• [Task]:
Quote word for word the passage of the Earth-tilt text below, between "(I know that" and "of any kind.", inclusive.

• [Document segment]:
========================================
# Earth tilt changes due to space launches

How many rocket launches are needed to change the axial tilt of the Earth so much that it is noticeable with instruments available today?

We can assume that we are talking about the heaviest rocket ever launched and that all launches are done from the same place, in the same season and at the same hour, all chosen for the biggest effect on the axial tilt.

(I know that the axial tilt is already changing due to natural reasons, my question regards an additional change attributable only to space launches)

Later edit: I'm looking for an answer that involves the kinetic energy derived from the mass and speed of the rocket at launch (and possibly later in the atmosphere). An explosion or an earthquake is usually not directed and much of the energy would be lost.

• – JBH
Jan 6, 2019 at 15:15

The earthquake of Tohoku in 2011 shifted the Earth axis by 10 cm. It had a magnitudo of 9.0, meaning it released an energy of about 2 EJ, or 477 MTon.

The Saturn V could release a total energy of about 5 kTon.

We see that to have a comparable release of energy we would need about 500 thousand Saturn V, assuming that the effect of each single launch can simply sum up without losses of any kind.
========================================
• [Data section]:
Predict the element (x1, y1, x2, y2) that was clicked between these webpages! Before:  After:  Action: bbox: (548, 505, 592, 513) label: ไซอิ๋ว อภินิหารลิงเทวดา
========================================
• [The output]:
(I know that the axial tilt is already changing due to natural reasons, my question regards an additional change attributable only to space launches)

Later edit: I'm looking for an answer that involves the kinetic energy derived from the mass and speed of the rocket at launch (and possibly later in the atmosphere). An explosion or an earthquake is usually not directed and much of the energy would be lost.

• – JBH
Jan 6, 2019 at 15:15

The earthquake of Tohoku in 2011 shifted the Earth axis by 10 cm. It had a magnitudo of 9.0, meaning it released an energy of about 2 EJ, or 477 MTon.

The Saturn V could release a total energy of about 5 kTon.

We see that to have a comparable release of energy we would need about 500 thousand Saturn V, assuming that the effect of each single launch can simply sum up without losses of any kind.